REQUISITOS DE TAREAS →
• A. Según el relato del vuelo hacia el Moncayo, ¿a qué hora tuvo lugar el despegue?
• B. Retoma el relato del vuelo hacia el Moncayo y continúalo a partir de su última frase.

Atrapado
en las alturas (1 / 2)
La primavera parecía al fin querer suavizarse
un poco tras una larga racha de borrascas y nieves tardías.
Aquel 22 de abril de 2005 había amanecido y transcurría
con talante veraniego: la temperatura era suave, los pajarillos
cantaban recién retornados de sus cuarteles de invernada
y los campos verdeaban a la par que la vegetación se apresuraba
a brotar por doquier anunciando que mayo estaba a la vuelta de
la esquina. A primeras horas de la tarde me acerqué a Lumbier
con el propósito de emprender un pequeño vuelo hacia
el sur para fotografiar los ríos Queiles y Huecha, cuyas
fuentes se ubican en las faldas del Moncayo.
Por el campo sólo estaba Raúl bricoleando
en su autogiro. Saqué a mi buen amigo Víctor 8 del
hangar -un bello ejemplar de P96 que pese a su juventud ya contaba
con la experiencia de haber bregado en numerosas batallas- y procedí
a las rutinas prevuelo habituales. El día continuaba soleado
y sin viento, pero el cielo se había ido cuajando de pequeños
cumulitos que denotaban una clara inestabilidad, aunque dado que
el sol se hallaba ya en claro declive no parecía probable
que fueran a evolucionar de forma adversa.
Tras comprobar los waypoints en el GPS, despegué
a las 17:00 y media hora más tarde me hallaba en los aledaños
del Moncayo, donde había algo más de nubosidad,
como suele ser habitual en zonas de montaña. Otra media
hora después había concluido ya el trabajo y me
dispuse a emprender el regreso, no sin antes hacer una última
foto a un espectacular cumulonimbo con espléndidos arco
iris asociados que se había formado al suroeste, hacia
Zaragoza (es la foto que ilustra este relato). Cuando finalmente
puse rumbo norte, pude comprobar que la nubosidad había
aumentado también en aquella dirección, si bien
tampoco parecía presagiar nada inquietante. Fue entonces
cuando alcancé a oír la voz entrecortada de Raúl
que me llamaba por radio para advertirme de que en Lumbier...¡estaba
lloviendo! "Vale colega" -me dije a mí mismo-
"parece que el regreso va a estar más bien animadillo".

FILAS →
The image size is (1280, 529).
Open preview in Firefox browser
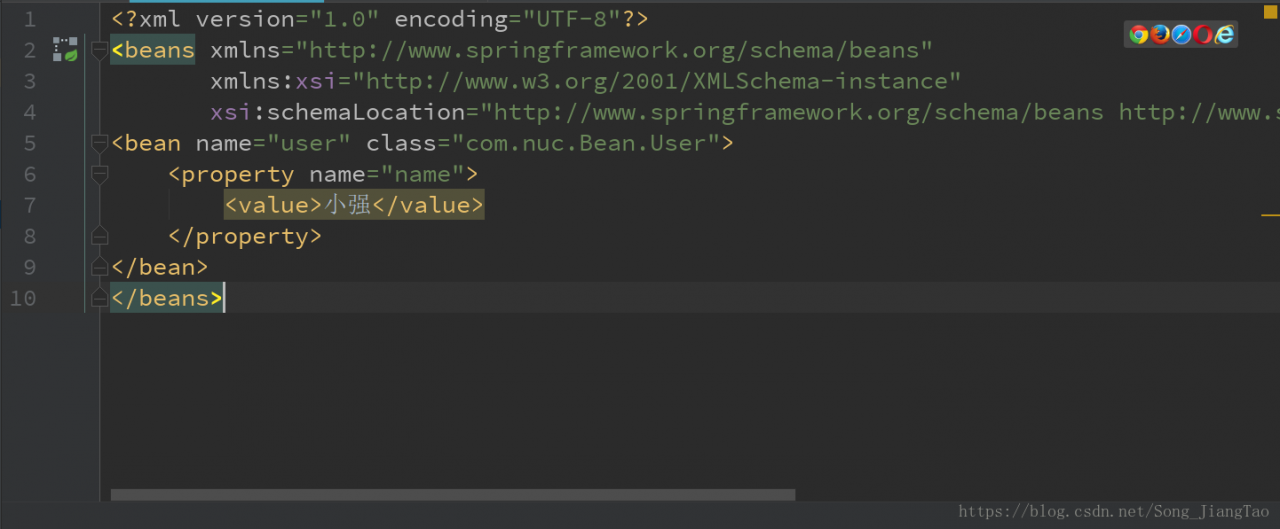(x=1160, y=34)

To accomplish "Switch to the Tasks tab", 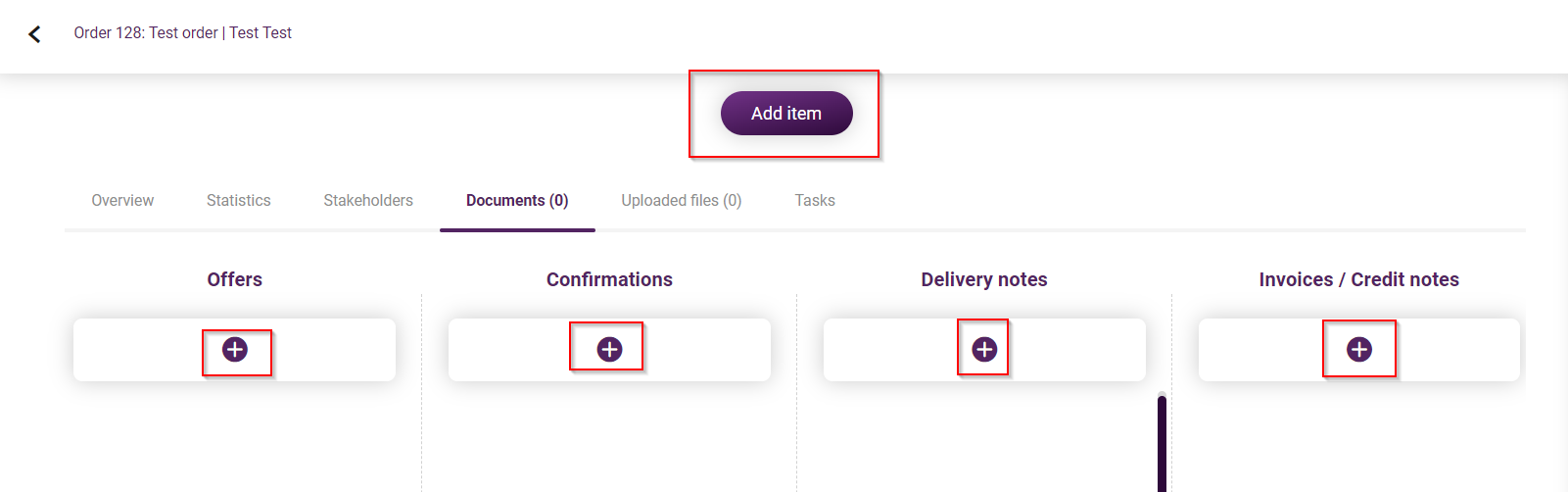I will coord(815,200).
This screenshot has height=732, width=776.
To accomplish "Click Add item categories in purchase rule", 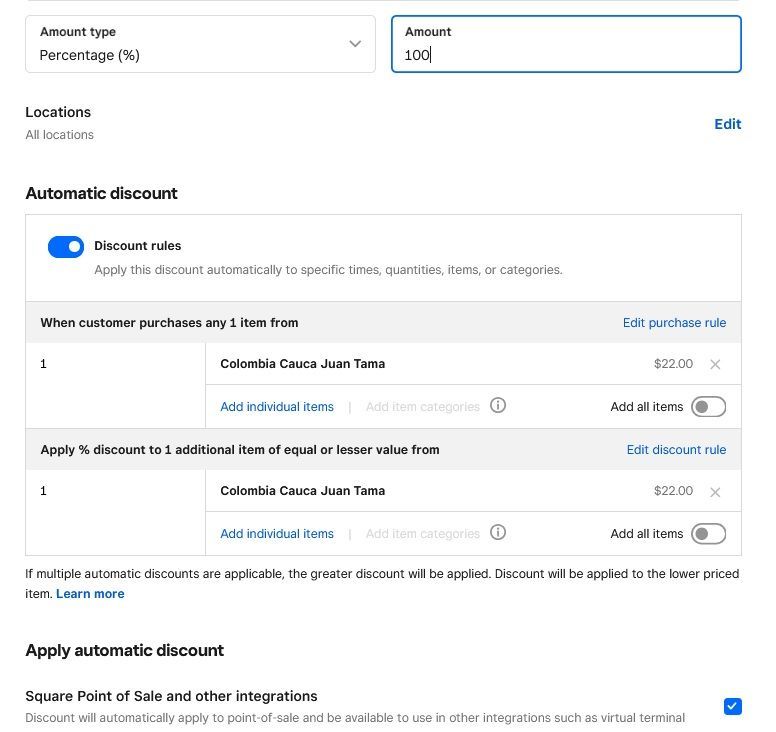I will click(x=422, y=407).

RESPUESTAS FINALES →
• A. A las 17:00.

• B.
Recién cruzado el Ebro, me topé con
una muralla nubosa que podríamos calificar de "rotunda",
con pocas pintas de poder ser contorneada por alguno de sus lados
en un intervalo de tiempo razonable. La tenebrosa oscuridad del
terreno sobre el que se erigía aquel rollizo "congestus"
me hizo abandonar rápidamente la idea de meterme bajo sus
tripas. La única vía practicable hacia mi objetivo
estaba por arriba. Probablemente, este hubiera sido el momento
de plantearme las cosas de otra manera y poner proa a algún
campo alternativo de los que no faltan por la zona, pero suele
suceder que nos cuesta muchas veces tomar verdadera conciencia
del "marrón" en el que nos estamos metiendo hasta
que ya es demasiado tarde.
Así pues, dispuse a mi sufrido compañero
alado en configuración de tasa de ascenso óptima
y a 4.500 rpm me fui encaminando hacia aquellas resplandecientes
volutas que contrastaban en las alturas con un límpido
cielo azul. Los minutos pasaban y no terminaba de alcanzar el
techo. "Qué poco trepa esto hoy, leñe, cualquiera
diría que tiene miedo a la altura". Pero en realidad
la culpa no era de Víctor, lo que pasaba es que la nube
se hallaba en plena efervescencia, lanzada imparable hacia arriba
con una tasa de ascenso que no debía andar muy lejos de
la nuestra. Para complicar más las cosas, el claro que
quedaba a nuestra espalda se había ido cerrando progresivamente
y ahora nos veíamos metidos en una especie de cárcava
de poco más de un kilómetro de diámetro,
bien rodeados de algodón...
Para entonces ya había anidado en mi estómago
esa desagradable sensación de vacío, ese cosquilleo
que en determinadas situaciones nos recuerda la infinita levedad
de nuestra existencia. Me hallaba a 15.000 pies QNH, con el motor
a tope, una misérrima tasa de ascenso de menos de 100 fpm
y girando sin cesar en aquella especie de embudo libre de nubes.
Tenía que luchar continuamente contra el impulso inconsciente
de tirar de la palanca cuando los hilachos de nube comenzaban
a acariciar el morro del avión, tratando desesperadamente
de remontar aquellos en apariencia escasos metros que quedaban
para coronar el gigante.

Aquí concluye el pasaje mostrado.